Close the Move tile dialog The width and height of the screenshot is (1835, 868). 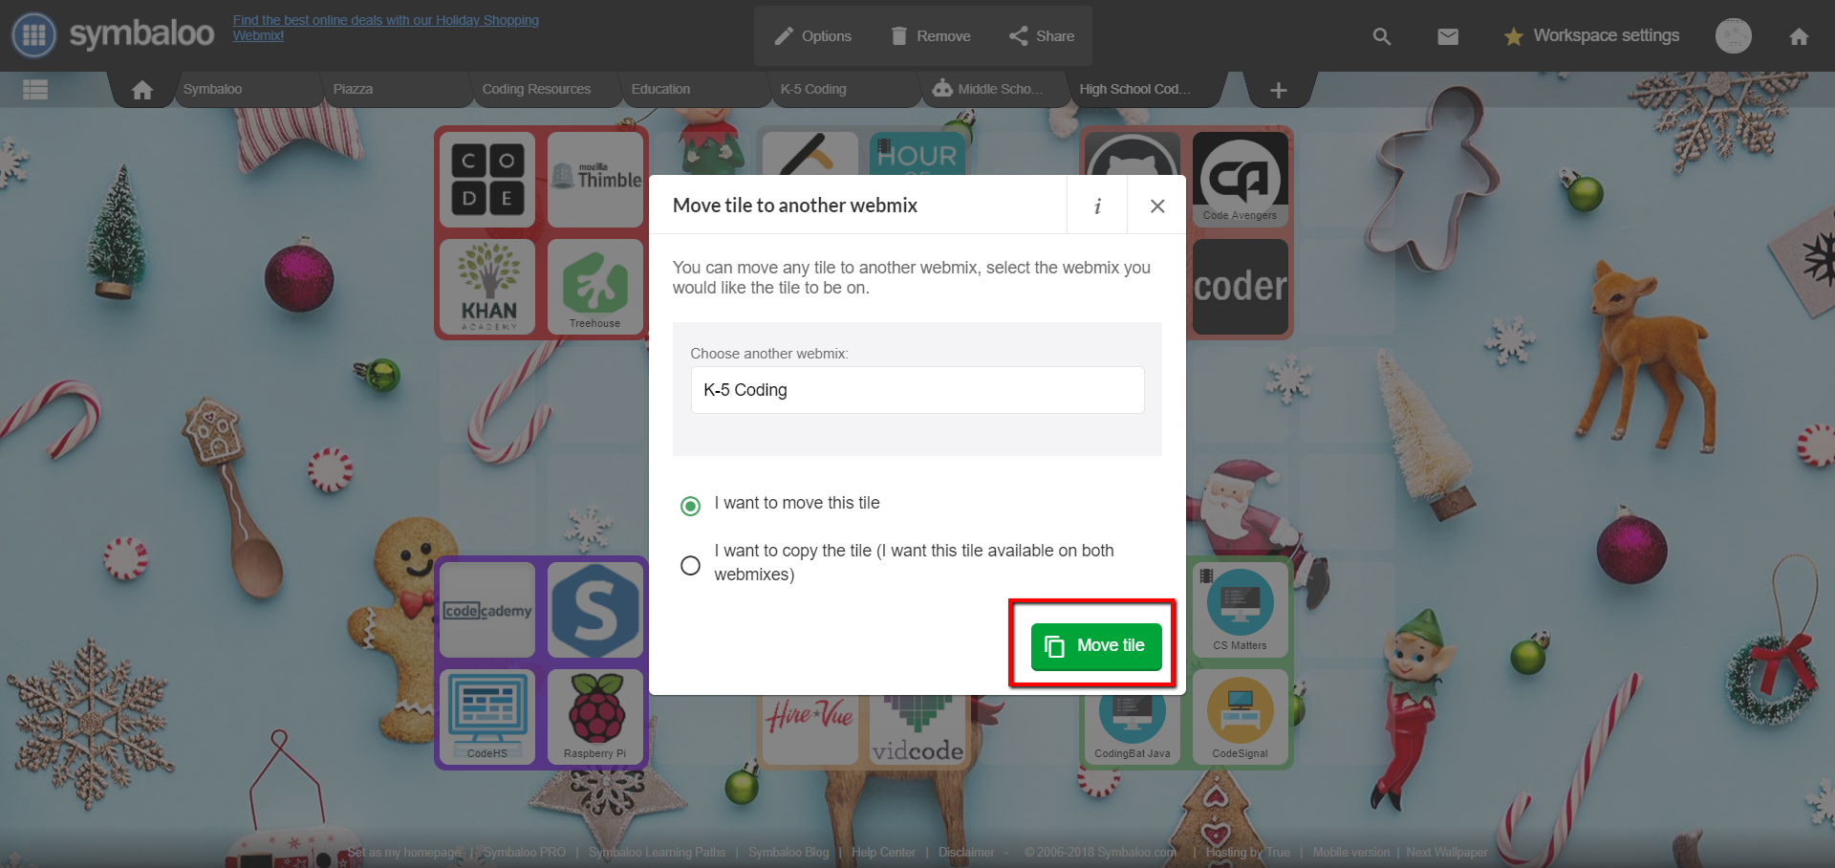(1157, 206)
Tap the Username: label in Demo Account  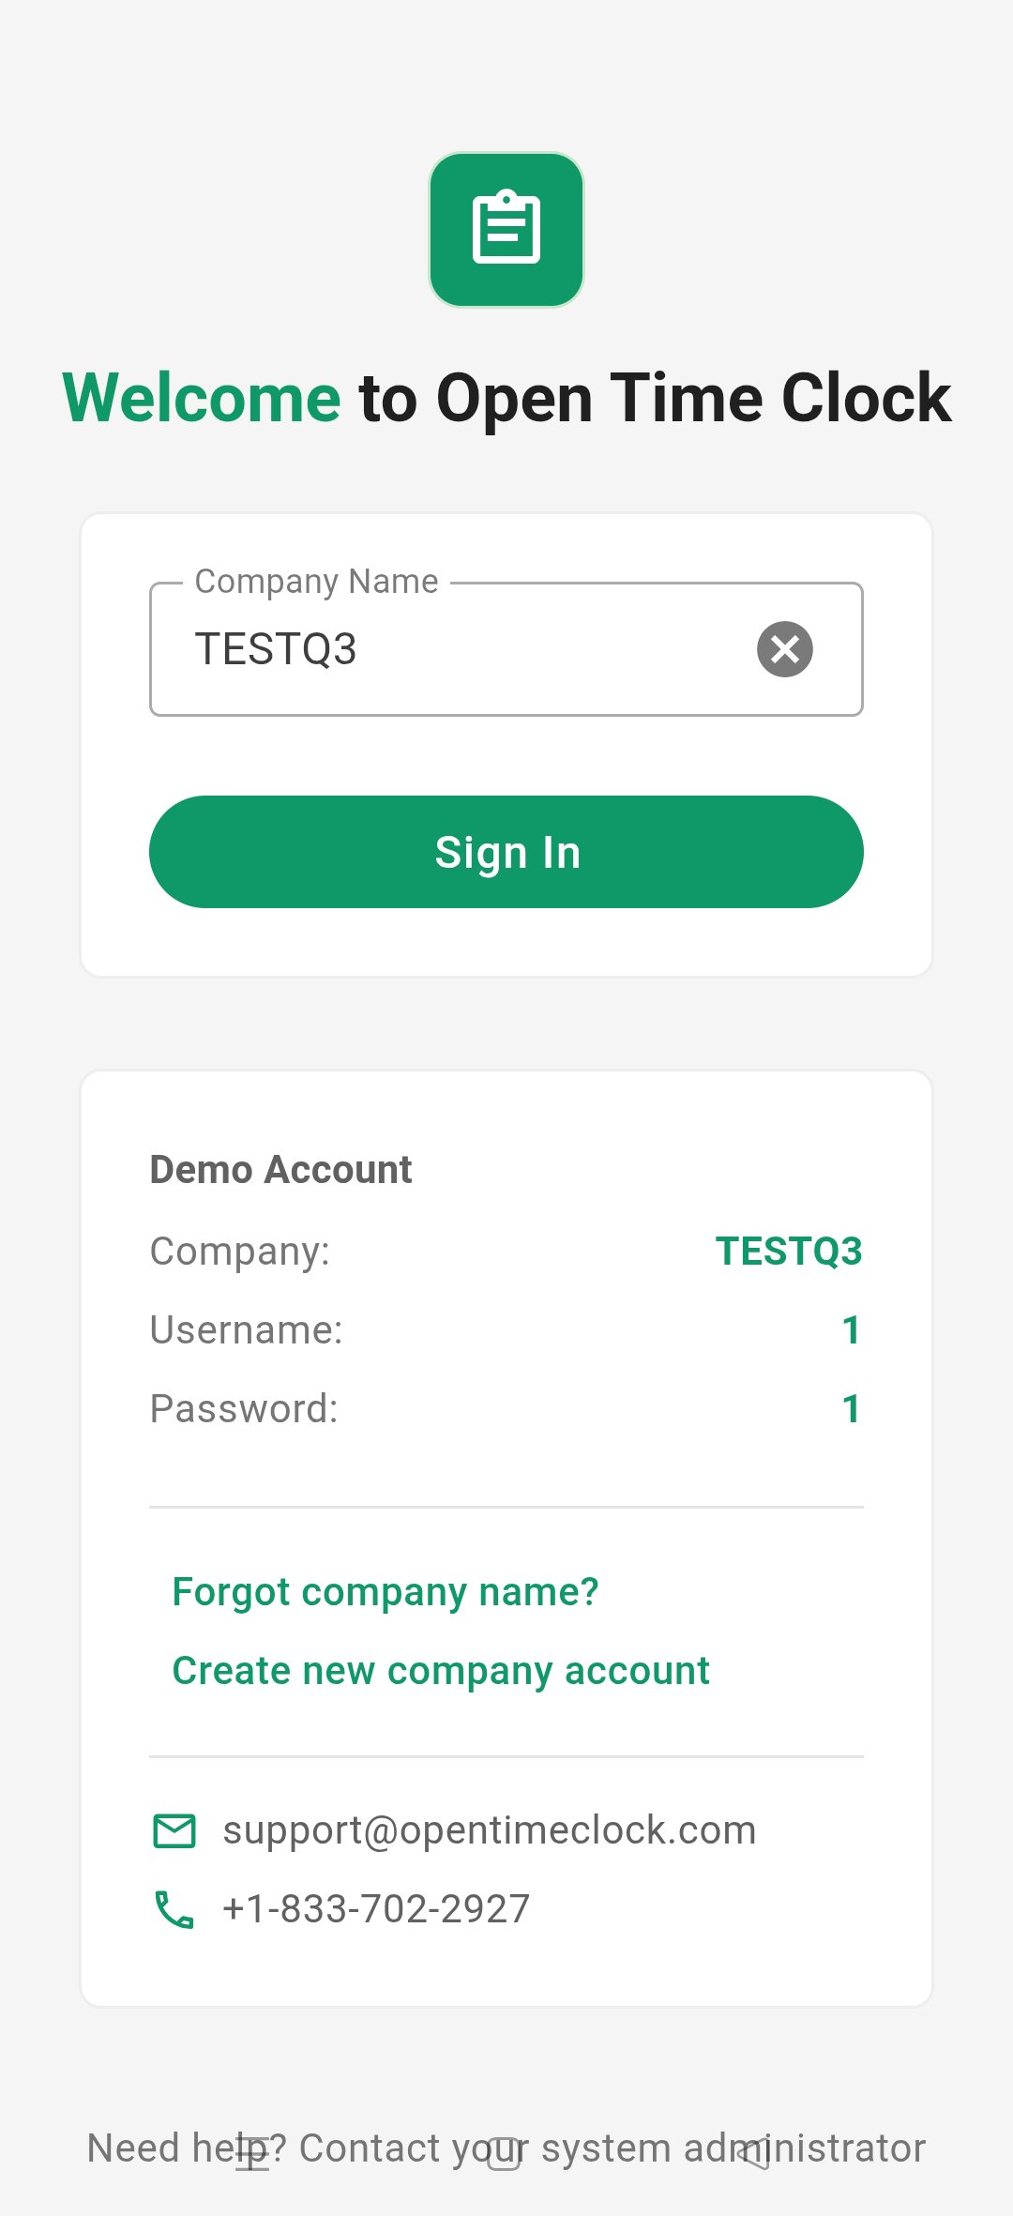point(247,1330)
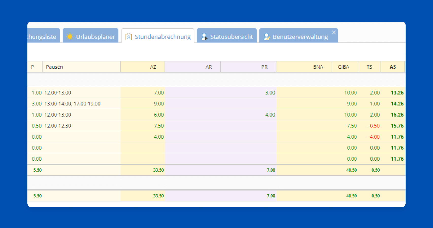Screen dimensions: 433x228
Task: Close the Benutzerverwaltung tab
Action: (334, 32)
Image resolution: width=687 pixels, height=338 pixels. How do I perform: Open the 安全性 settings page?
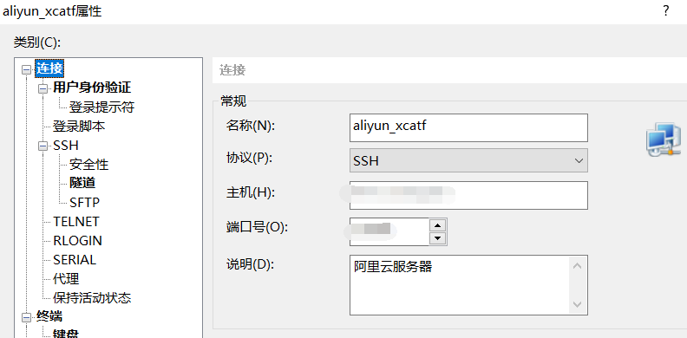point(89,165)
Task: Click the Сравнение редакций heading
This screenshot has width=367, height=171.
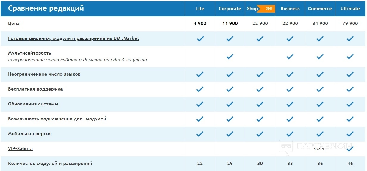Action: (x=46, y=8)
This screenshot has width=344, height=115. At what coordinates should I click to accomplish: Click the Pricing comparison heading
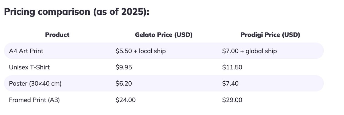pyautogui.click(x=77, y=12)
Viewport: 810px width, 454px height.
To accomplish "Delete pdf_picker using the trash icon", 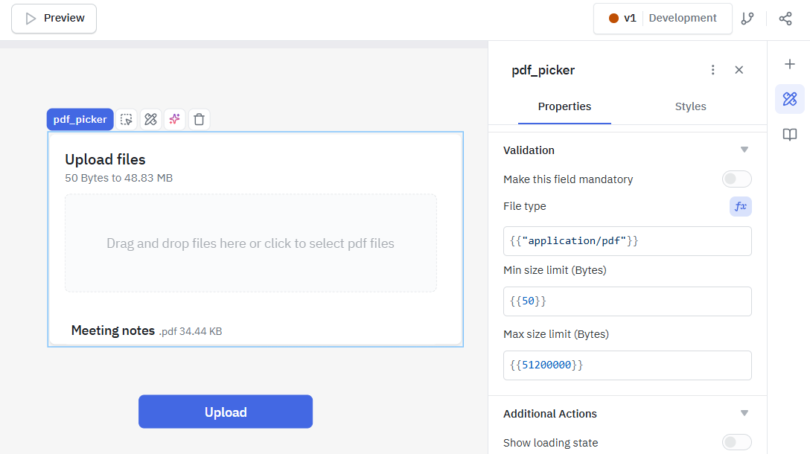I will [x=199, y=119].
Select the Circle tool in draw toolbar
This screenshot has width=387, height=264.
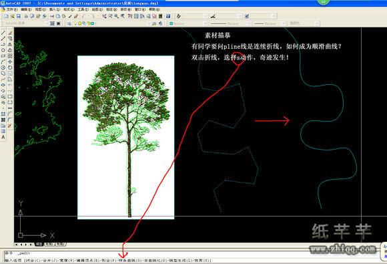pyautogui.click(x=3, y=68)
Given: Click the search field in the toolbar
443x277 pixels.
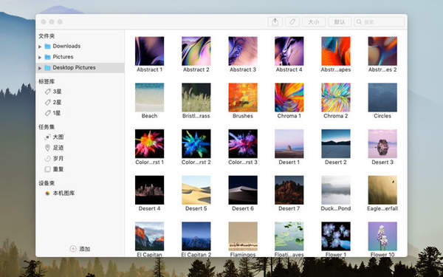Looking at the screenshot, I should [380, 21].
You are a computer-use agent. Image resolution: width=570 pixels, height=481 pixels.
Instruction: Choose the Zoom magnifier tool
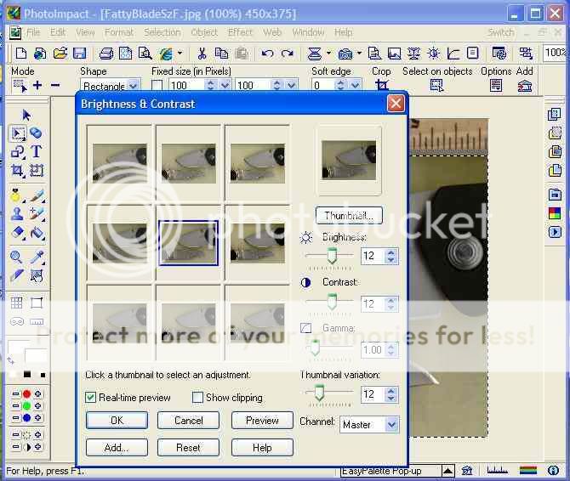pyautogui.click(x=17, y=257)
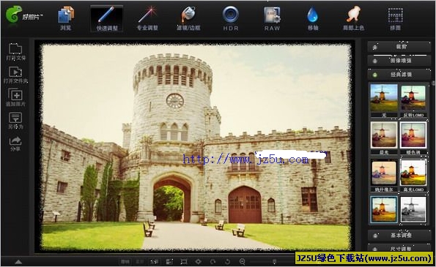Collapse the 经典滤镜 classic filters panel
This screenshot has height=267, width=436.
399,75
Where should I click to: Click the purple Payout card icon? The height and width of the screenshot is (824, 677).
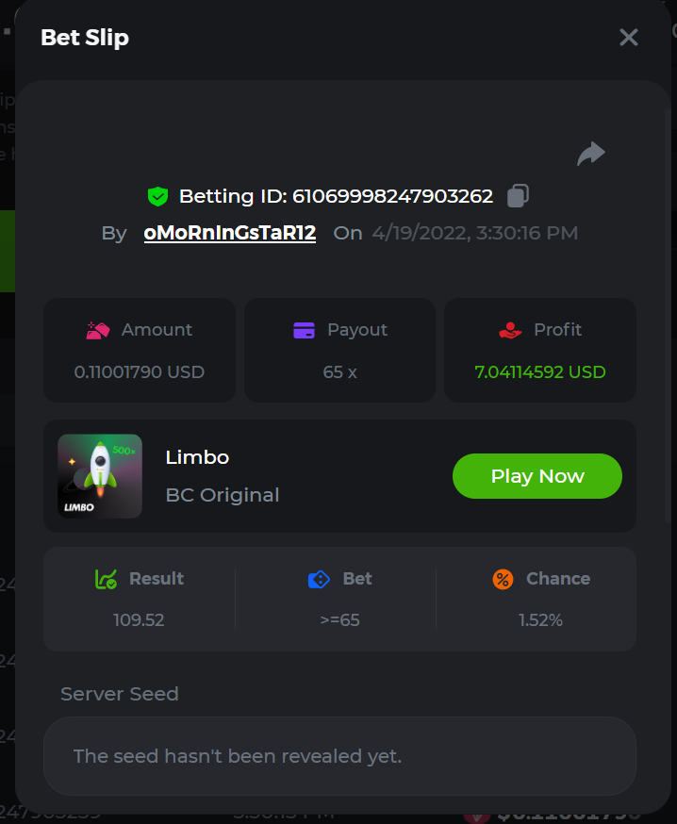tap(304, 330)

* WORK INSTRUCTIONS: Scan the material above for the string "toolbar". Copy each line that holds it.

* RESPONSE AREA:
Select the Circle tool in draw toolbar
Given: Click the search field in the toolbar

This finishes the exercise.